### [Prompt]
Output the rows from the very first line through the line containing "Select bust value" as a numbered list, skipping any blank lines.

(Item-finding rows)
--------------------------------
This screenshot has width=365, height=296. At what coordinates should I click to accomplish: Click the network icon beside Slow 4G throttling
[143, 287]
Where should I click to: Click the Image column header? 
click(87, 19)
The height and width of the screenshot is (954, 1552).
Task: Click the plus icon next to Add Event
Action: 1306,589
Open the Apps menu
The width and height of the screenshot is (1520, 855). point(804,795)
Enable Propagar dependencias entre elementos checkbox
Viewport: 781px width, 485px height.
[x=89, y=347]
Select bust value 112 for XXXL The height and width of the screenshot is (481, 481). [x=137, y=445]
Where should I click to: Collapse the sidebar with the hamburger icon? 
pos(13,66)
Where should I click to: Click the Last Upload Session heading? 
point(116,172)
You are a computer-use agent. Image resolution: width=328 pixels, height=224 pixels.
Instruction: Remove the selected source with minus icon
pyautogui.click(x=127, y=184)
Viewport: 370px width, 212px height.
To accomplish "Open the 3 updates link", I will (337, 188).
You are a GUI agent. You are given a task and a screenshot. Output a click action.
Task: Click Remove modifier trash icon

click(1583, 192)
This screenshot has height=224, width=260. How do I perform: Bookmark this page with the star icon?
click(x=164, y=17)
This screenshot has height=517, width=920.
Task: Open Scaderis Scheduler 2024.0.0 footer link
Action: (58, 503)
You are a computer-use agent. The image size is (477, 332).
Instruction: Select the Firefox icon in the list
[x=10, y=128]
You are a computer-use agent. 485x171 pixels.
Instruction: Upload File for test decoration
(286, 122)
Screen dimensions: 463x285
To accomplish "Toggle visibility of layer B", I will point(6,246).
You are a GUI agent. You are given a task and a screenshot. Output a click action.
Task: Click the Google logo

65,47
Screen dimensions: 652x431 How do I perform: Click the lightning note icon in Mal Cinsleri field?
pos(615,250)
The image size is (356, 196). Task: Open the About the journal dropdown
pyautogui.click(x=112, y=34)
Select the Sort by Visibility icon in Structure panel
--------------------------------
### [Answer for this exercise]
1. This screenshot has width=365, height=296. At what coordinates should I click to accomplish: Click the network icon beside Slow 4G throttling
2. [143, 287]
3. Where should I click to: Click the Image column header? 
4. click(87, 19)
5. The height and width of the screenshot is (954, 1552).
6. Task: Click the plus icon next to Add Event
7. Action: 1306,589
8. Open the Apps menu
9. The width and height of the screenshot is (1520, 855). point(804,795)
10. Enable Propagar dependencias entre elementos checkbox
11. Viewport: 781px width, 485px height.
12. [x=89, y=347]
13. Select bust value 112 for XXXL The height and width of the screenshot is (481, 481). [x=137, y=445]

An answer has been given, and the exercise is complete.